Colombia secures IMF, World Bank backing for fiscal deficit fix
Colombia’s incoming administration has secured early technical and financial backing from the IMF and World Bank to address a widening fiscal deficit, signaling a market-friendly shift that should anchor sovereign risk.
Vice-President-elect José Manuel Restrepo led a delegation to Washington on 13 July to build a joint work roadmap for the 2026–2030 period ahead of President-elect Abelardo de la Espriella taking office on 7 August. The team, which included designated Finance Minister Miguel Gómez, met with the IMF, World Bank, US Treasury and Secretary of State Marco Rubio. The early engagement marks a decisive effort to reset diplomatic and economic ties that frayed under outgoing President Gustavo Petro.

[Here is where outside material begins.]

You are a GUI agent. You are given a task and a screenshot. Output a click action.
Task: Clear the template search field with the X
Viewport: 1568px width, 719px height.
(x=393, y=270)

The new government inherits a severe fiscal challenge. The outgoing administration enacted a 2025 budget of roughly US$127.75 billion by decree, later revising the deficit target to 7.1% of GDP. The Autonomous Fiscal Rule Committee calculates that a COP 52 trillion (2.9% of GDP) adjustment is required to restore compliance, yet Congress approved a 2026 budget of COP 546.9 trillion while rejecting the tax reform meant to fund it.
World Bank President Ajay Banga responded to the crisis by offering his “decidido respaldo a Colombia” and confirming a comprehensive cooperation package is being structured. Vice-President for Latin America Susana Cordeiro publicly praised the new administration's focus on stability and employment. The forthcoming package, to be detailed in Barranquilla, will tie public and private sector financing for infrastructure and industry directly to fiscal sustainability.
At the IMF, the delegation agreed to launch a "ruta de asistencia técnica" to clean up fiscal statistics, validate state obligations and identify budgetary risks. Restrepo stated the government is working with the fund to structure a fiscal-adjustment and growth plan. No formal lending programme has been announced; Colombia continues to rely on its precautionary Flexible Credit Line of roughly US$8.1 billion, renewed in April 2024.
For investors, this coordinated multilateral backing provides an external anchor for sovereign risk, signalling a return to orthodox deficit management. The pivot reduces the threat of sudden tax shocks or capital controls. However, the administration must still navigate a fragmented Congress to pass a tax package, likely tied to the 2027 budget, and markets will watch closely to see if the IMF's fiscal diagnosis uncovers deeper liabilities.